# HELP. fighting style



## lufc (Mar 16, 2007)

hey,
im 16 years old and 5'6" and have always wanted to learn a fighting style as a form of self defense and confidence. i have been doing a bit of research and have since come to 4 possible styles. Western boxing, Muay thai, Krav Maga and BJJ. I want to find the best style to suit my size and wants. i have read many articles that say BJJ is the best form of fighting all up and especially for shorter people. do you have any advice?
thanks 
dan


----------



## lufc (Mar 16, 2007)

hey,
im 16 years old and 5'6" and have always wanted to learn a fighting style as a form of self defense and confidence. i have been doing a bit of research and have since come to 4 possible styles.

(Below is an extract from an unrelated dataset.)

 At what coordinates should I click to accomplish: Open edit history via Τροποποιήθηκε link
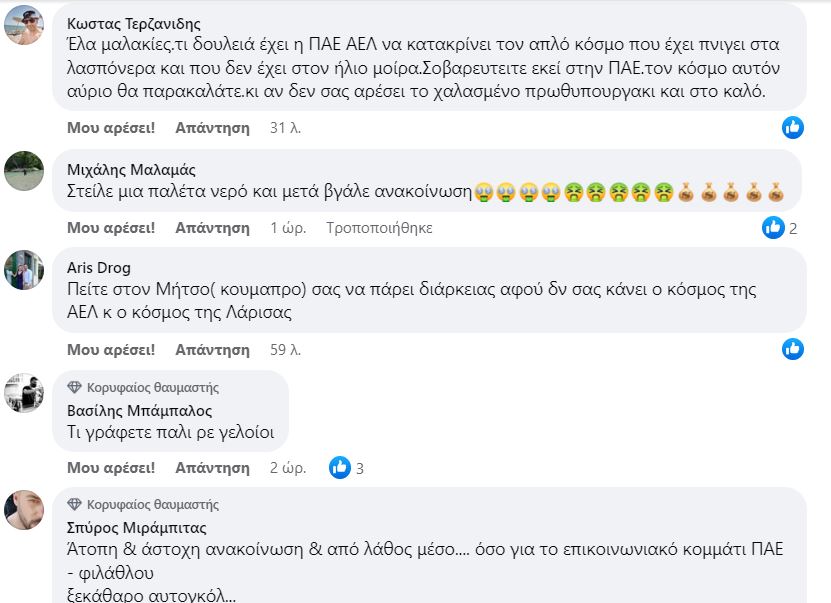pyautogui.click(x=379, y=228)
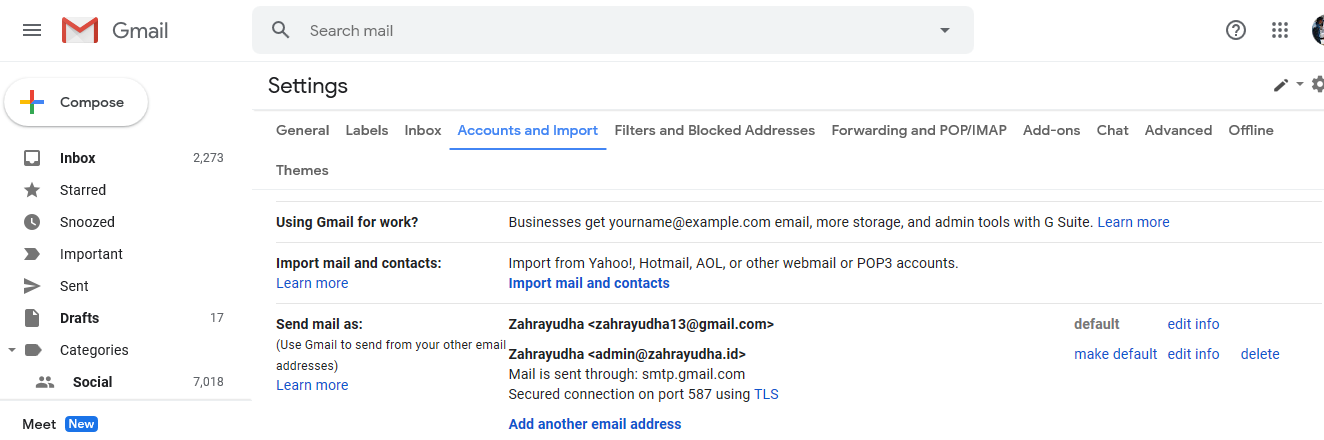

Western boxing, Muay thai, Krav Maga and BJJ. I want to find the best style to suit my size and wants. i have read many articles that say BJJ is the best form of fighting all up and especially for shorter people. do you have any advice?


----------



## tshadowchaser (Mar 16, 2007)

I will not offer the advice you want. I will say pick the one you think you are most suited for, after watching a few classes of each. No one style is the answere for all people. I am 5'7 and have studied many styles over my life time but I still like to be able to do stand up vs. ground fighting. yes I do both but I prefer to practice on my feet more (maybe its my age). 
All that yo have mentioned are as good as the instructor and your ability and willingness to learn.  All have good and bad( or maybe I should say weaknesses), it will be up to you to decide which you think is better for you


----------



## Xue Sheng (Mar 16, 2007)

Sorry but I am not going to give you the answer you are looking for either

Research is a good thing but doing is better and it all comes down to what feels best to you and you must also take into account how you feel about the teacher.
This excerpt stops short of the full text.